[Saved data entries]
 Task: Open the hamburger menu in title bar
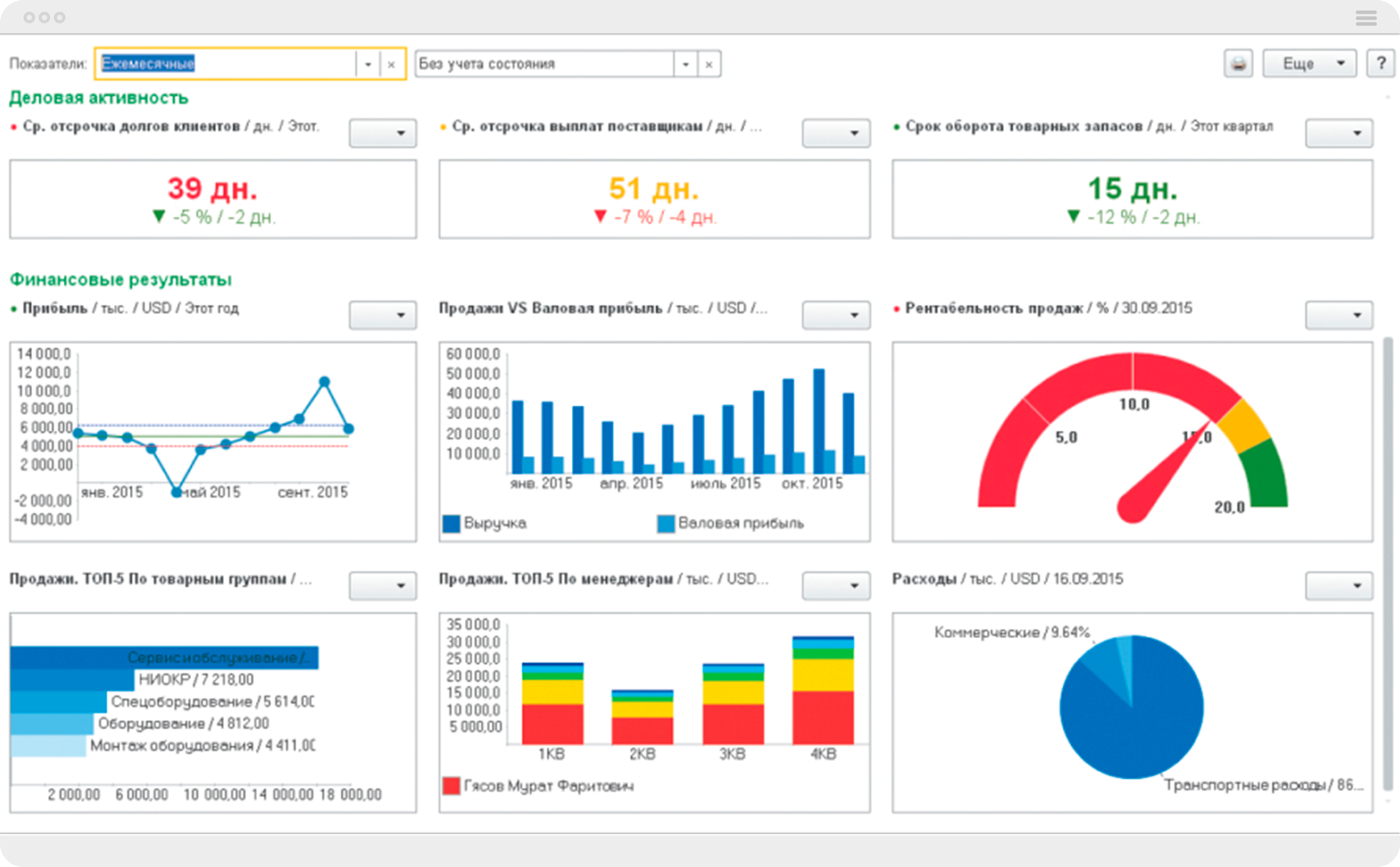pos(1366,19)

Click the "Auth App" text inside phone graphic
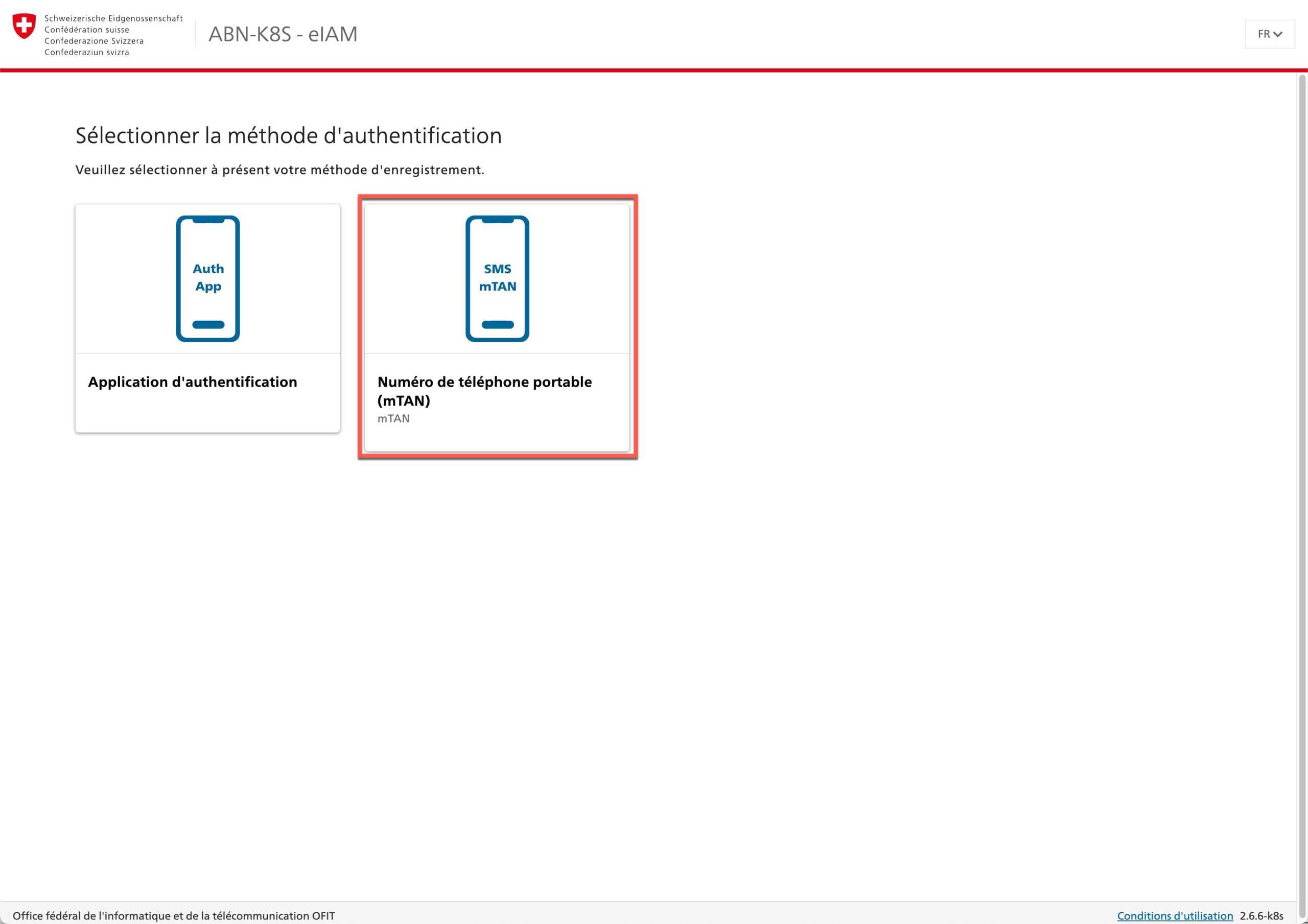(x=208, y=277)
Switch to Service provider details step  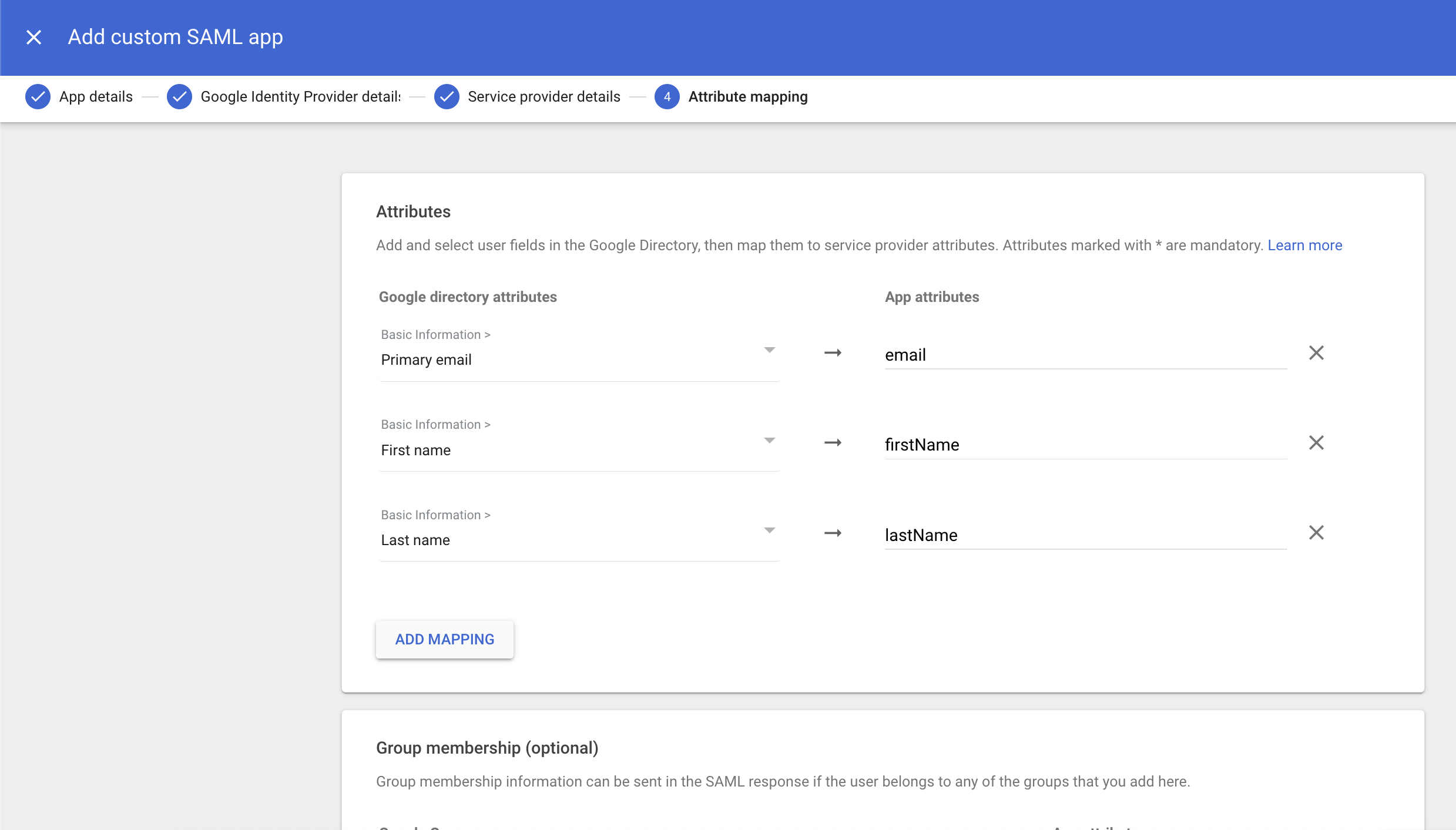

» PROBLEM TO WORK ON
Pictures are to be omitted. The lines from the line holding "inside phone graphic" through the closing line of the data above are to be set down exactly, and nothing more.

» TASK RESPONSE
Click the "Auth App" text inside phone graphic
(x=208, y=277)
Switch to Service provider details step  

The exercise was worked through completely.